Ellas (o ellos) están del otro lado, ese mostrador que más que simple barrera entre el producto y el cliente, lamentablemente se ha convertido hace algún tiempo en un instrumento casi de poder de quienes devengan un salario por ofrecer una atención que en los últimos tiempos ha perdido el siguiente sintagma en función adjetiva: “de calidad”.

Ocurre en cafeterías, tiendas, o en cualquier comercio donde muchos cuya función es servir, creen que le hacen un favor al usuario cuando lo atienden con rapidez, le gestionan la prestación solicitada o, incluso, al responderle una pregunta sobre un artículo o se lo expenden al faltar todavía media hora para el horario de cierre establecido.

Cuando uno se aproxima a sus espacios de actuación y se le coloca al frente, he visto a no pocos poner caras largas y mirar al cliente como si fuera un intruso, hasta levantar una ceja, entrecerrar los ojos y observarlo de reojo.

En el “menos agresivo de los casos”, el/la dependiente apela a su verborrea y da excusas como “la caja se trabó y espero al técnico”, “debo cuadrar ya”, o como la que recibí hace días en el exterior de una Tienda de Recaudación de Divisas (TRD), donde alguien se asomó a la puerta y en un tono un poco descompuesto dijo que había que esperar al informático.

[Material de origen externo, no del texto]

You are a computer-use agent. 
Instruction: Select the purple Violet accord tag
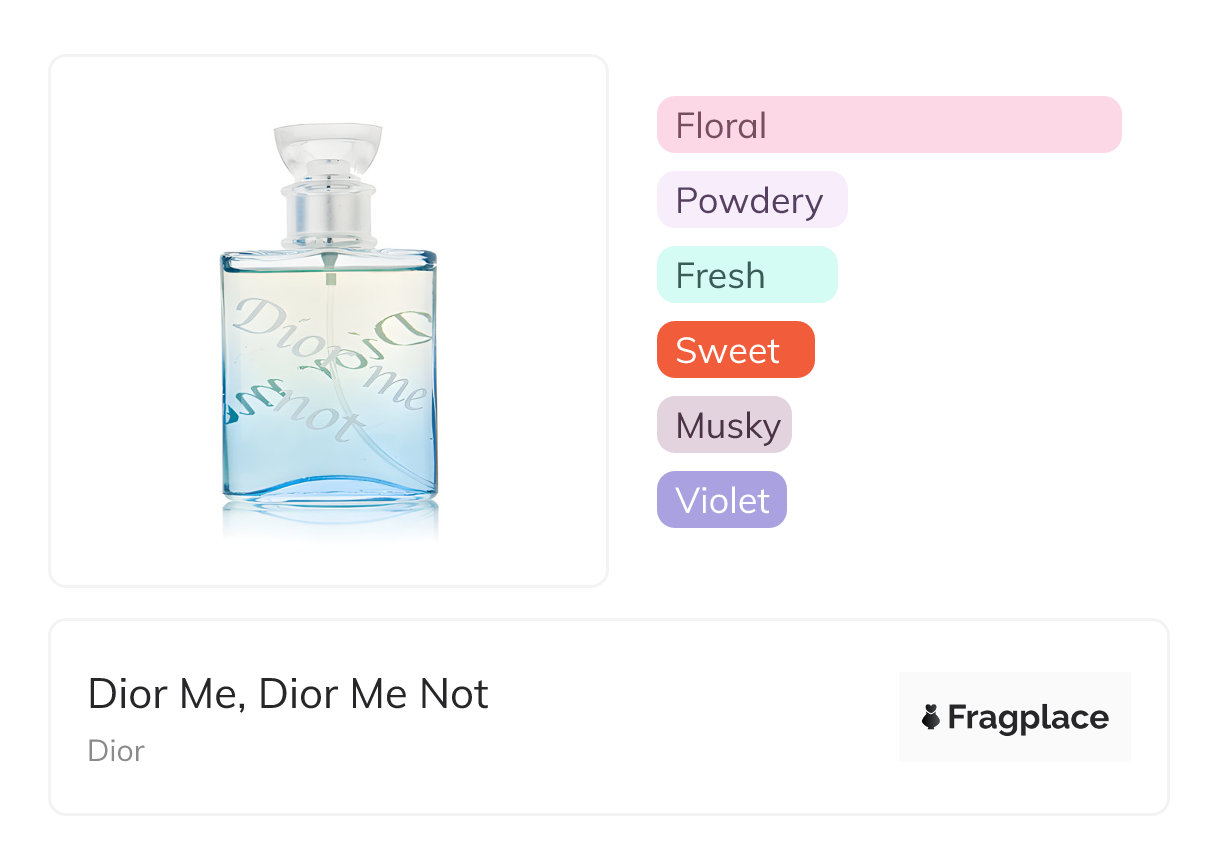coord(721,500)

Fin de la explicación, la dependienta cerró la puerta y no se supo nada más.

Si el usuario llega cuando sostienen una entretenida conversación con un colega o algún conocido –ya sea sobre la novela, situaciones personales u otro tema– miran al cliente como si interrumpiera ese momento lúdico.

Tal parece que les resulta una odisea atender a todo aquel que llega en demanda de sus atenciones, como si pensaran que las personas acuden allí para molestar, y no para satisfacer una necesidad.

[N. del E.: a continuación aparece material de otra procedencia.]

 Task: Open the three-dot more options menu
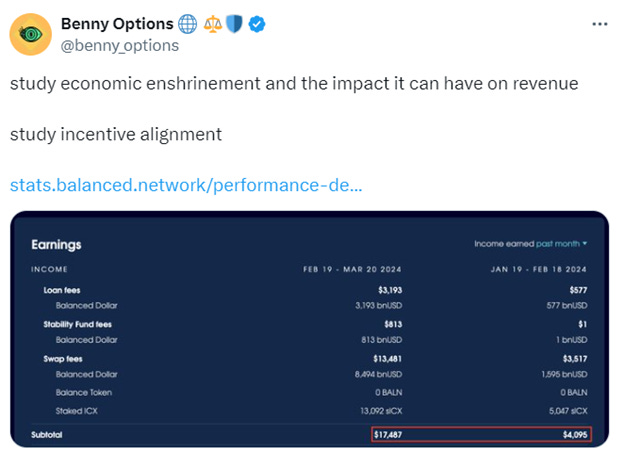pos(600,24)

¿No han sentido muchos que en las TRD y las refinadas boutiques este problema adquiere mayor dimensión?

Es como si los dependientes se sintieran en un escaño superior que el que va a solicitarles algún servicio, me comentó alguien alguna vez, y no deja de tener razón.

Felizmente no son todos, porque magníficos ejemplos de buena atención y consagración al trabajo los hay, personas que esbozan sin forzar una sonrisa ante el usuario que llega, individuos cuyos labios están prestos a dar un saludo y expresar: ¿Puedo ayudarle en algo?

Ante tan encantador panorama, hasta esta periodista ha dicho en más de una ocasión: ¡Qué cariñoso (a) /agradable es el/la dependiente!, sin pensar que esa persona ocupa ese puesto para satisfacer un buen servicio y tratar de complacer al cliente.

Sí, ese cliente que en tantas reuniones y murales en centros laborales, incluso en pancartas a un lado del mostrador, se dice que tiene la razón.

Ni hablar de la carta abierta que muchos dan a los revendedores para que compren cantidades enormes de un producto, a la vista de quien mira con impotencia al primero en la cola adquiriendo cajas de ese material que tanto escaseaba, y que sabe que tendrá que comprárselo a ese mismo, al doble y triple de su precio original.

Pero bueno, ese es un tema sobre el cual sería útil dar otros puntos de vista.

No se trata de poner en tela de juicio a quienes son el rostro de un sitio comercial, es que no se puede ser ajeno a un problema que desde hace rato está latente en la sociedad cubana y que atenta contra los servicios de calidad que merece el pueblo, ese pueblo que actualiza su modelo económico, pero que debe también actualizar y cambiar mentalidades.

Es comprensible que un mal día lo tiene cualquiera, pero no puede ser que día tras día el usuario sea maltratado por alguien que está ahí para brindar sus prestaciones, y que recibe un salario por ello, amén de las naturales aspiraciones de cualquier trabajador de elevar su paga.

En una cuestión tan subjetiva como el carácter del individuo y el trato entre personas, ciertamente media la subjetividad, pero creo que deben existir mecanismos más efectivos de protección al consumidor.

Administrar o dirigir un espacio comercial no representa solamente llevar el control de cuánto entra y sale, implica otras responsabilidades.

El buen trato al cliente no puede ser una mera opción, tampoco puede dejarse a la “buena voluntad” o el temperamento del o de la dependiente, es un deber de ese trabajador y un derecho que el usuario debe exigir, sin importarle esas caras que quizás se alarguen más tras el bendito mostrador.